One part of the process that often draws criticism is community consultation. Under the Town and Country Planning Act, planning authorities are required to make applications available for public comment. These comments — formally called “representations” — are submitted through online planning portals: essentially public forums where anyone can log in and have their say. The formal/informal distinction matters here: representations are legally part of the planning process, not just feedback. They are reviewed by planning officers, classified as either “material” (relevant to the public interest) or “non-material” (concerning private matters), and summarised for consideration when a final judgement is made.
NIMBYism
Community comments are typically framed as a form of NIMBYism — a term used pejoratively to describe opposition to new developments, particularly housing, based on a desire to preserve the status quo. NIMBYism is often associated with selfish, parochial attitudes, and it maps neatly onto broader political debates about housing, property, and the role of the state.

But that framing isn’t the whole story. Others have interpreted community comments as a form of participatory democracy - residents using a formal channel to articulate what they want the built environment around them to look like. This interpretation has shaped how we approach this project. Looked at in aggregate, do the comments capture something like a collective vision for the city? That question has interesting links to collective intelligence: how does a group of individual voices, filtered through a bureaucratic process, add up to something meaningful?
Data-driven analysis of community comments
Big data in planning
We live in an era of big data, and planning applications are a rich and largely untapped source of it.

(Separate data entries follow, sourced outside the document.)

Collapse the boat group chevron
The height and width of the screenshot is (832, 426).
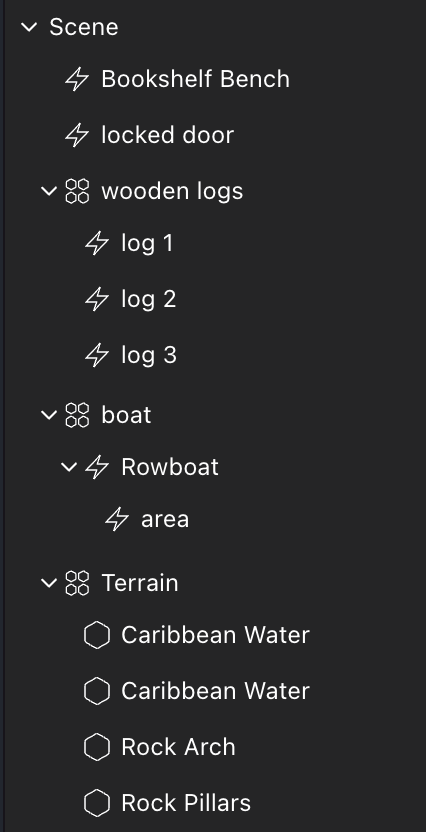[x=49, y=415]
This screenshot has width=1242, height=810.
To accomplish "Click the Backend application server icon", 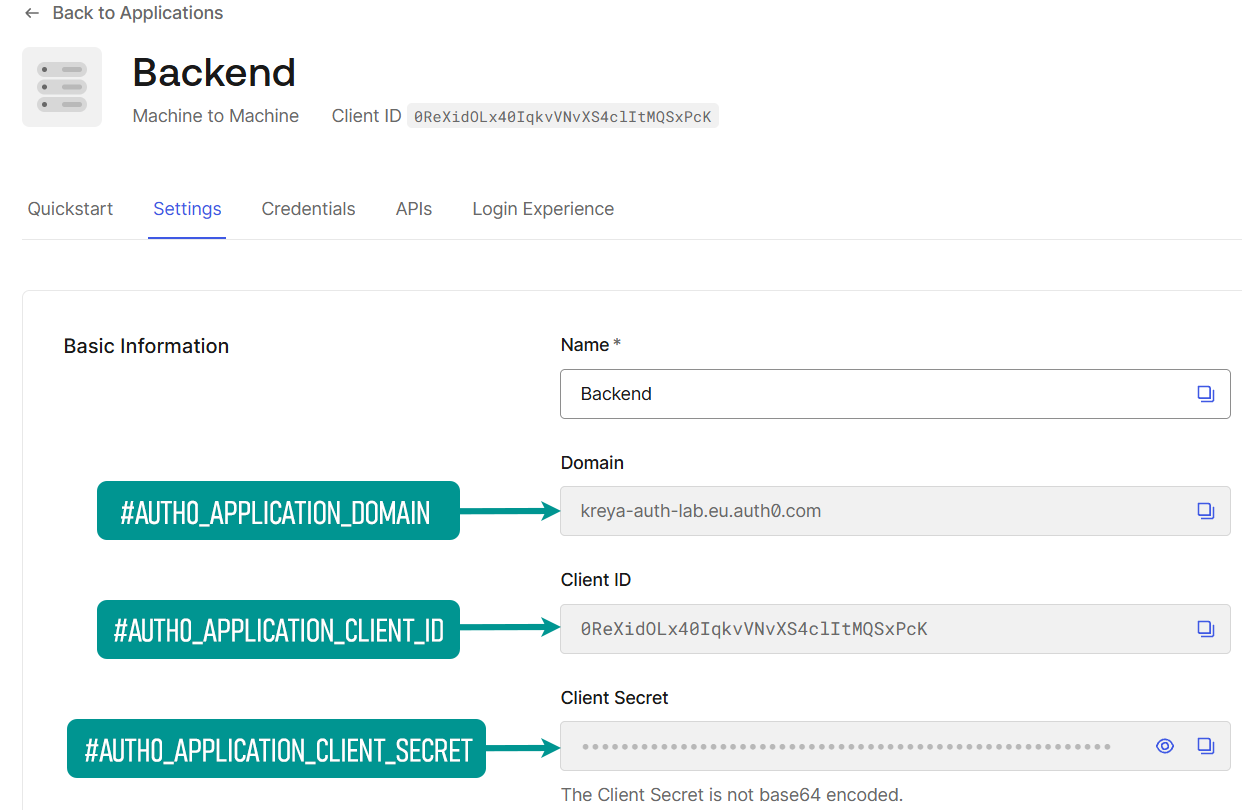I will point(62,87).
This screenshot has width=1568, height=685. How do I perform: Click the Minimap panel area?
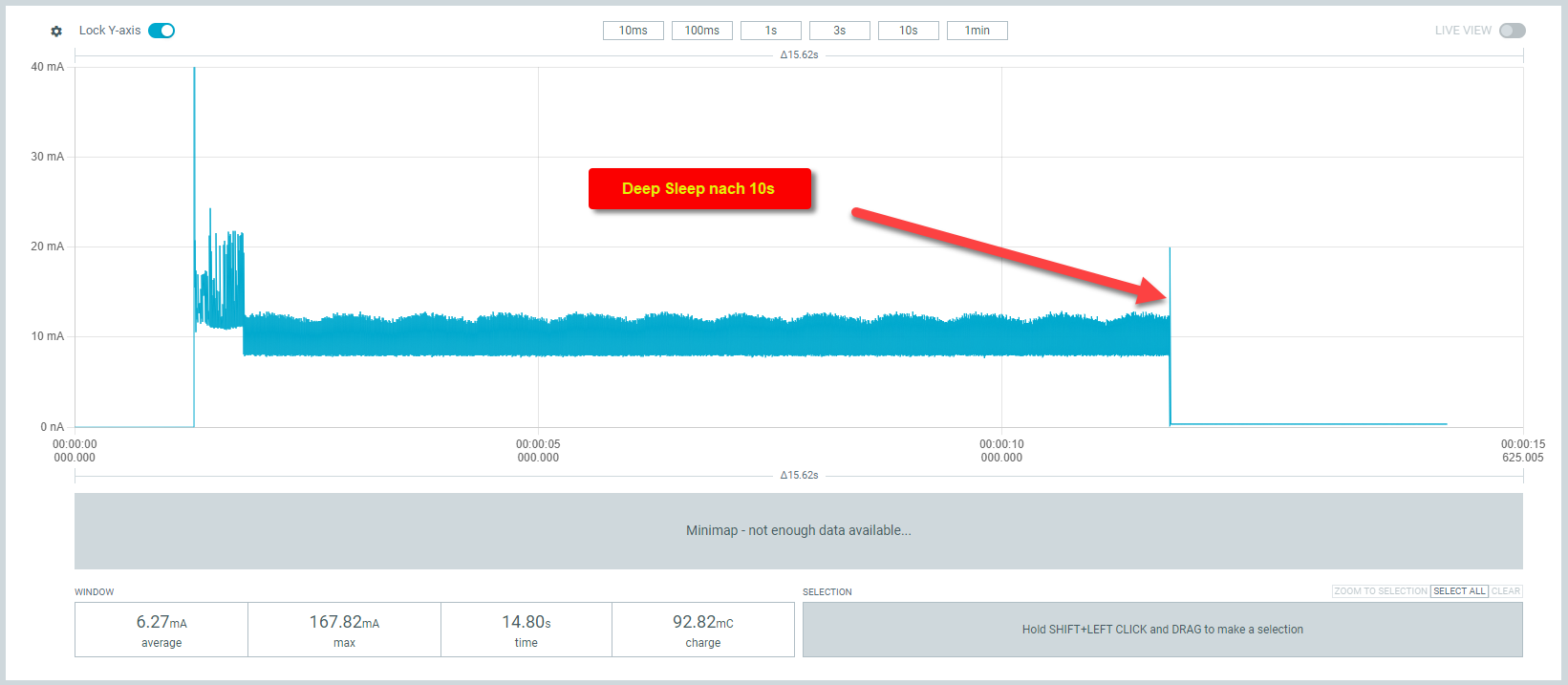click(x=798, y=530)
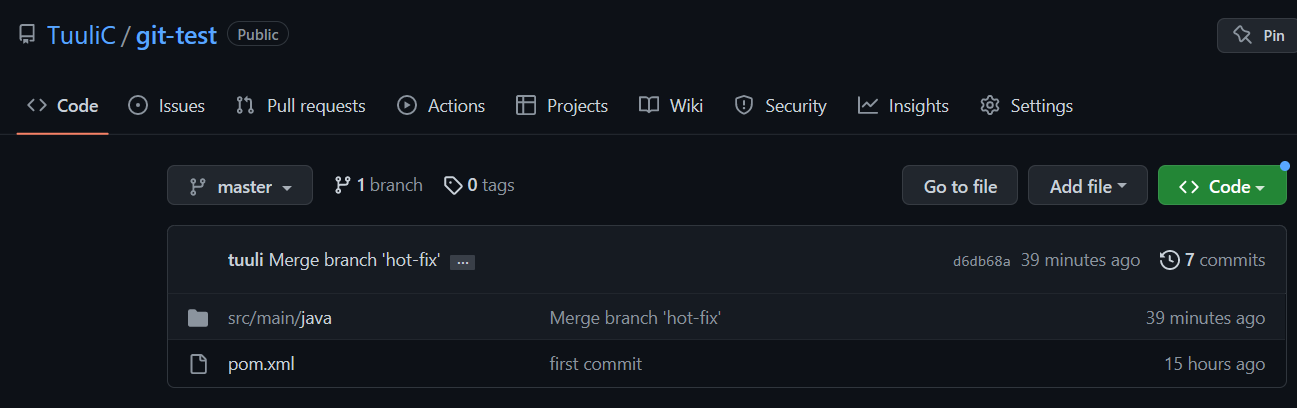Click the branch icon beside 1 branch
Viewport: 1297px width, 408px height.
click(x=343, y=185)
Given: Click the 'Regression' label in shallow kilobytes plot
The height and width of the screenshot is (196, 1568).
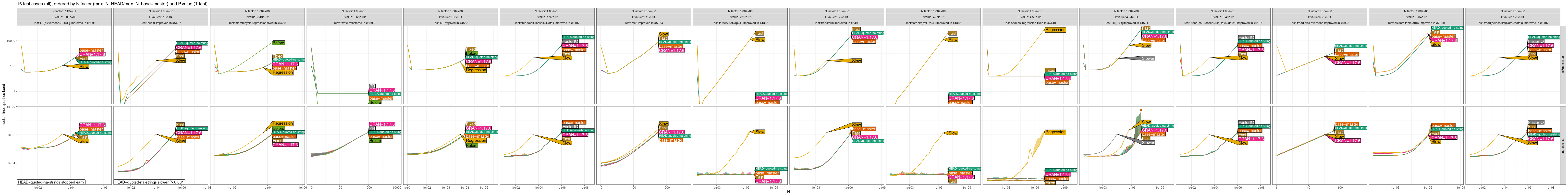Looking at the screenshot, I should [1055, 30].
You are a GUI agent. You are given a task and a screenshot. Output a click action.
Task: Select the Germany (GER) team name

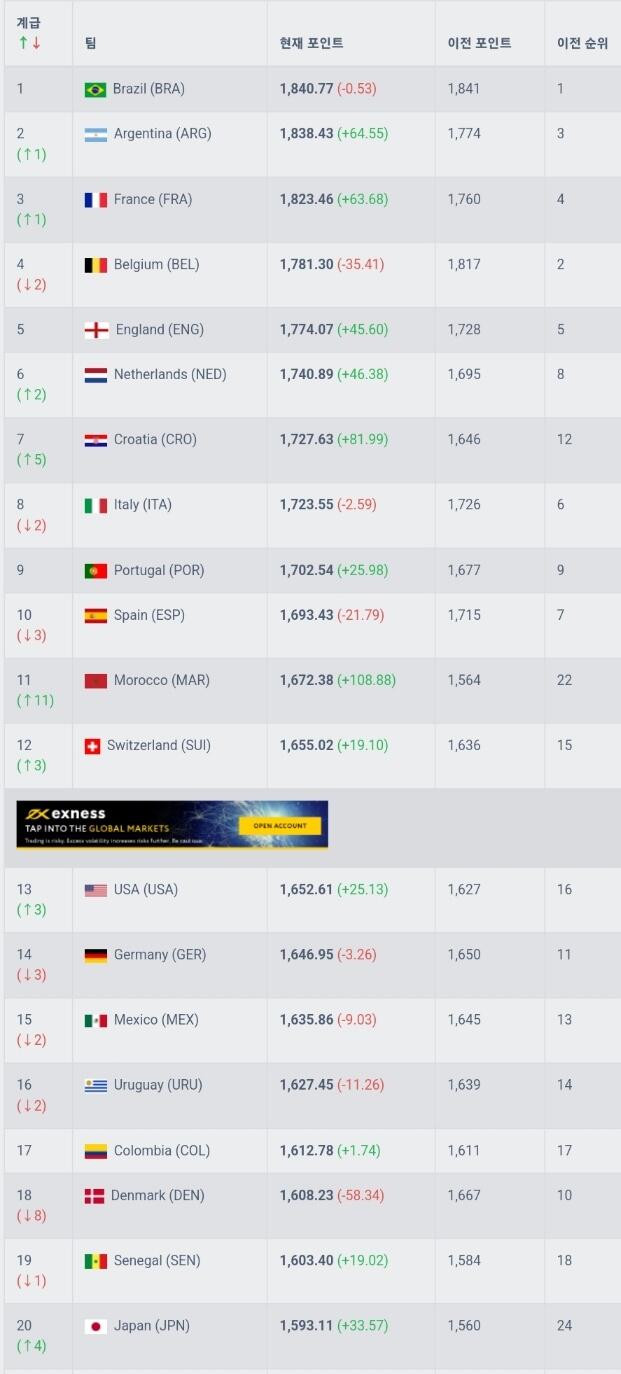click(160, 955)
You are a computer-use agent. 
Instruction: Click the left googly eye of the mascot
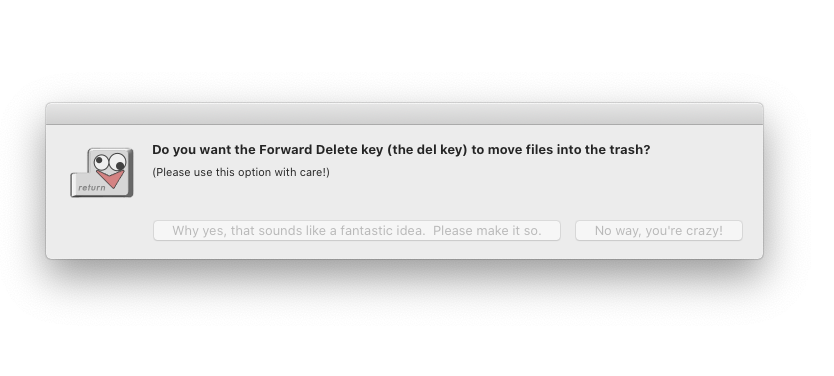[x=101, y=162]
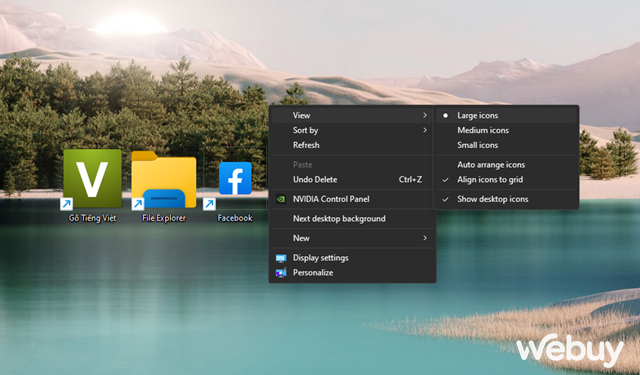The height and width of the screenshot is (375, 640).
Task: Click the NVIDIA logo icon in menu
Action: coord(281,199)
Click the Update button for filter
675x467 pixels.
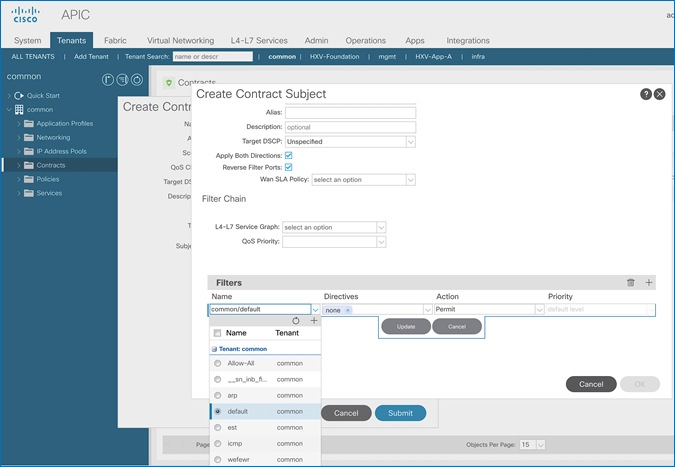(x=405, y=327)
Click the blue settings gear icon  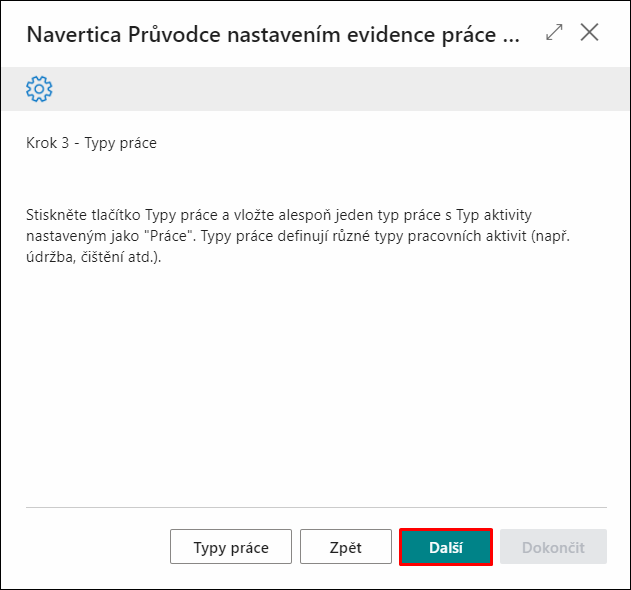click(39, 89)
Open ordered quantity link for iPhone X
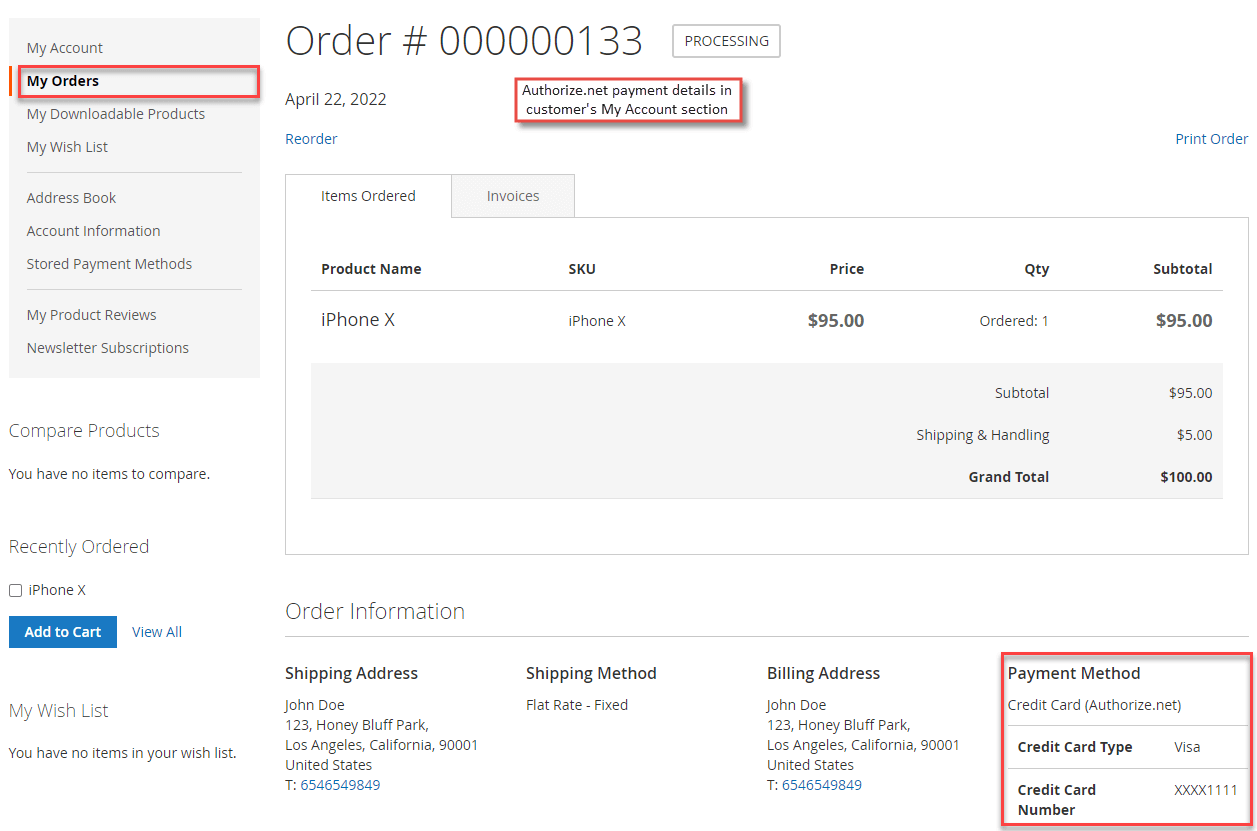The image size is (1257, 831). coord(1045,319)
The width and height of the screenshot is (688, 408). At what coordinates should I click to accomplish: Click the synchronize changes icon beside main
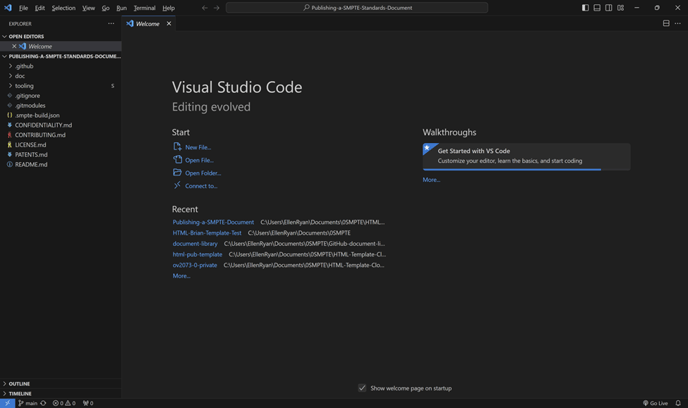pos(43,403)
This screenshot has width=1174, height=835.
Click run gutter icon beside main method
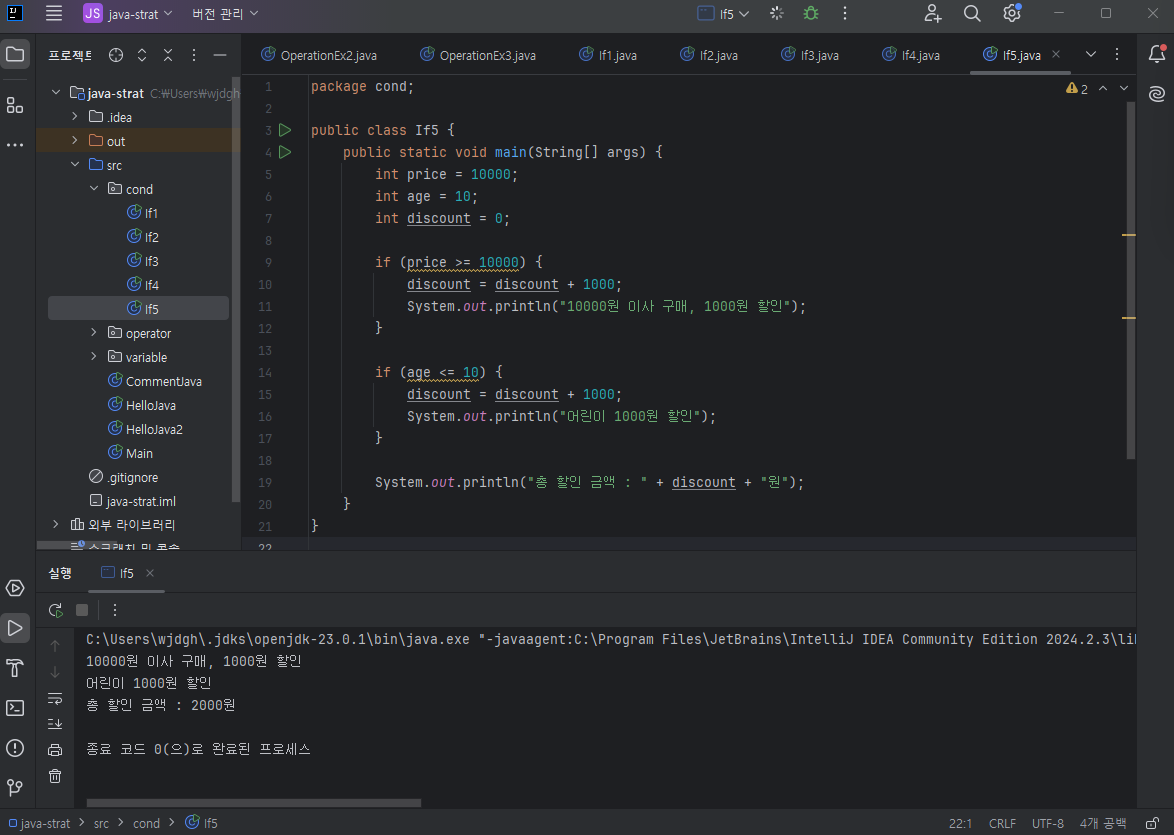click(x=285, y=152)
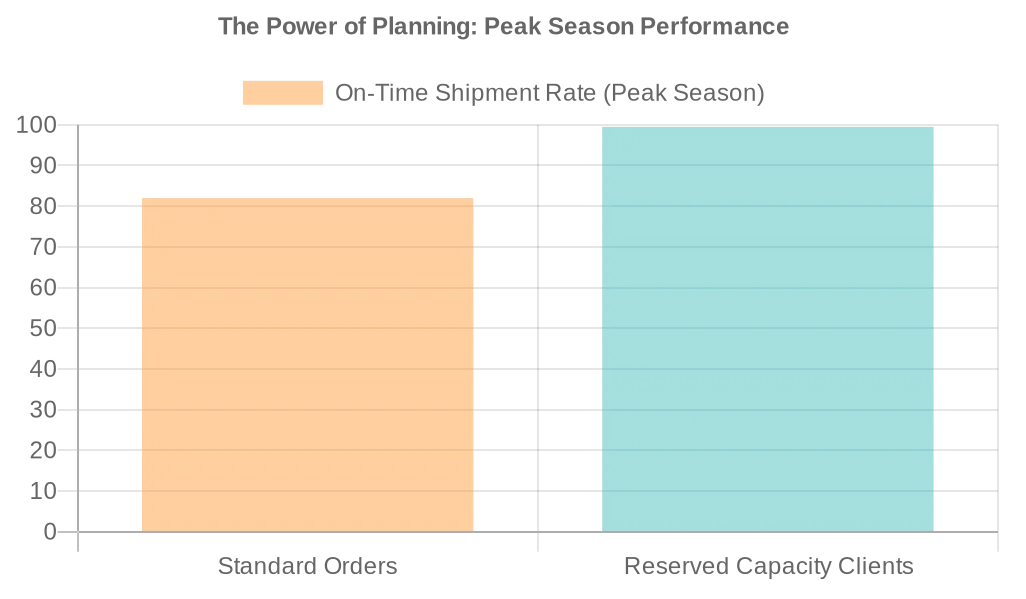The height and width of the screenshot is (599, 1026).
Task: Select the orange Standard Orders bar
Action: tap(307, 365)
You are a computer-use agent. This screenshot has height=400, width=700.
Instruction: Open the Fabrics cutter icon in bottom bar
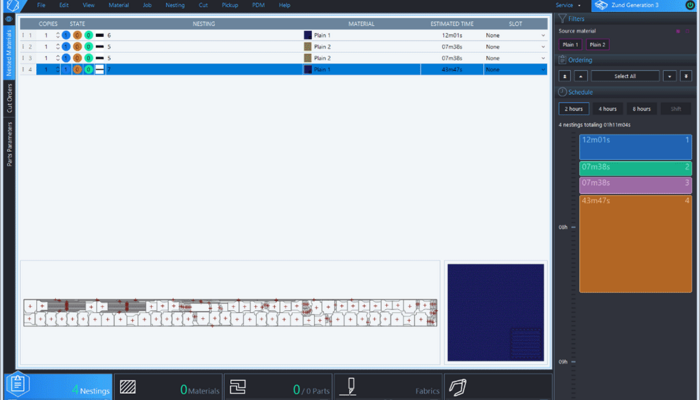tap(350, 387)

There are vast quantities of digital files and web pages relating to every proposed building change in the country whether approved, rejected, or stuck in bureaucratic limbo. Historically, analysing text data at this scale required extensive qualitative work: researchers reading through hundreds of comments by hand. Natural language processing (NLP) has changed that. We can now run quantitative, data-driven analysis on tens of thousands of comments, extracting patterns that would be invisible to any individual reader.
What is natural language processing?
NLP is a field of computer science that gave rise to large language models like ChatGPT. It refers to methods for extracting numerical information from text — typically by encoding sentences as vectors of numbers called embeddings. These vectors can then be used for all kinds of downstream analysis, such as measuring the sentiment of a text, grouping similar documents together, or identifying the main topics in a large corpus. In our case, we’re using NLP to analyse the themes and sentiment in community comments on planning applications.
AI in planning
Central government is actively modernising the planning system, with recent planning reform and growing investment in “proptech” (property technology) — a sector where small private firms are using AI to automate various parts of the planning process. Our project engages with this moment, though from a research angle: we’re interested in what the content of community comments can tell us, not just how to process them more efficiently. Longer term, we hope to build on our findings to develop tools that make this kind of analysis accessible to planners, researchers, and communities themselves.
Our work
In this project we are using NLP to extract information from the text of community comments on residential planning applications in London. We are interested in understanding what people object to about proposed developments, and how this varies across different types of development and different parts of the city. We are also interested in how the content of comments varies depending on who is writing them — local residents versus people from further afield, for instance. In this series of blog posts we will be documenting the technical aspects of our work as we go, and sharing what we find.